C’est dans le cadre de la mise en état de ces instances en annulation de ces sentences, que le conseiller de la mise en état a été saisi de demandes de jonction des instances et de suspension de l’exécution provisoire de ces sentences.
II/ Prétentions des parties
Vu les dernières conclusions d’incident devant le CME notifiées le 5 juin 2023 par Mme [G] [X], M. [I] [Y] [O], M. [VA] [Y] [O], la société MCBA Holding, la société HHDU Holding et la société THDU Holding, demandeurs aux incidents et demandeurs aux recours, dans le cadre des instances introduites sous les numéros de RG 22/17738 et RG 23/00392 par lesquelles ils demandent au conseiller de la mise en état, au visa de l’article 1497 du code de procédure civile, de bien vouloir :
Sur la jonction, d’une part
– Prononcer la jonction des quatre instances introduites aux fins de recours en annulation des sentences arbitrales rendues les 30 septembre 2022 et 5 décembre 2022, à savoir :
‘ l’instance aux fins de recours en annulation de la sentence du 30 septembre 2022 initiée par les Demandeurs (RG 22/17738)
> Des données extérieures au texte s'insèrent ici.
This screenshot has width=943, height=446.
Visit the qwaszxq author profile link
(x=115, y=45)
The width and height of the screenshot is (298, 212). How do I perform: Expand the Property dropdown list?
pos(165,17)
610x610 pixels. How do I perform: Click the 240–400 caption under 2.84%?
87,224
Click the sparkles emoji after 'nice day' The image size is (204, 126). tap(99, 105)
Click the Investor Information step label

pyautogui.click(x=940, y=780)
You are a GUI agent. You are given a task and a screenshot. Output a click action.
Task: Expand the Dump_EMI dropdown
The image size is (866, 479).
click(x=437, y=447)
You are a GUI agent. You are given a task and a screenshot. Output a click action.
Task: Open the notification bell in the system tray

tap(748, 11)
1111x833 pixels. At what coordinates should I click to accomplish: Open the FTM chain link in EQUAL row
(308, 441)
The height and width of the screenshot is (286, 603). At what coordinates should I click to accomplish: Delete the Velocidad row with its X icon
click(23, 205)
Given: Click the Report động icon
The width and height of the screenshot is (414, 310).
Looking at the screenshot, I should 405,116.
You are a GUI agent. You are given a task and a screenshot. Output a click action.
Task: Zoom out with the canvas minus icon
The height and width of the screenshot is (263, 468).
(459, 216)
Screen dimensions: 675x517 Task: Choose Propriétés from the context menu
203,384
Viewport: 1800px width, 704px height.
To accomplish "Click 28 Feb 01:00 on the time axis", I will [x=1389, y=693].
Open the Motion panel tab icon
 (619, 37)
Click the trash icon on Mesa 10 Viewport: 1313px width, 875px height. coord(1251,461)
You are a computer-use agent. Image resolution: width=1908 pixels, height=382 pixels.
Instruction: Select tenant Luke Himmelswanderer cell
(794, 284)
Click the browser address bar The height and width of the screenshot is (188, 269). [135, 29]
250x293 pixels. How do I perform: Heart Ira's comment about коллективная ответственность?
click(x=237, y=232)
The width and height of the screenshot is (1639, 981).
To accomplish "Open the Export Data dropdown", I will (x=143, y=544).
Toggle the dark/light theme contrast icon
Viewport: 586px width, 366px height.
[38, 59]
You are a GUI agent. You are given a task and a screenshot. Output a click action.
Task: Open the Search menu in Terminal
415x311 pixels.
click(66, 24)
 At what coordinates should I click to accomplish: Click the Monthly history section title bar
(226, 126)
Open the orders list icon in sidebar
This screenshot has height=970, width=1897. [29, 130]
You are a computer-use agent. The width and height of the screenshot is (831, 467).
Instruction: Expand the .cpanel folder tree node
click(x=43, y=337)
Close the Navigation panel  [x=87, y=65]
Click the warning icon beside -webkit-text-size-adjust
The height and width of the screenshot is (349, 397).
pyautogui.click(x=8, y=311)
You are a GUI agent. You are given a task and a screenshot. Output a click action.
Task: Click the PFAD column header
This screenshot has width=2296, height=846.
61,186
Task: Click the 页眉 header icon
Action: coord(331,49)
‘ l’instance aux fins de recours en annulation de la sentence du 30 septembre 2022 initiée par [W] [Y] [O] (RG 22/17813)
‘ l’instance aux fins de recours en annulation de la sentence rectificative du 5 décembre 2022 initiée par les Demandeurs (RG 23/00392)
‘ l’instance aux fins de recours en annulation de la sentence rectificative du 5 décembre 2022 initiée par [W] [Y] [O] (RG 23/00813)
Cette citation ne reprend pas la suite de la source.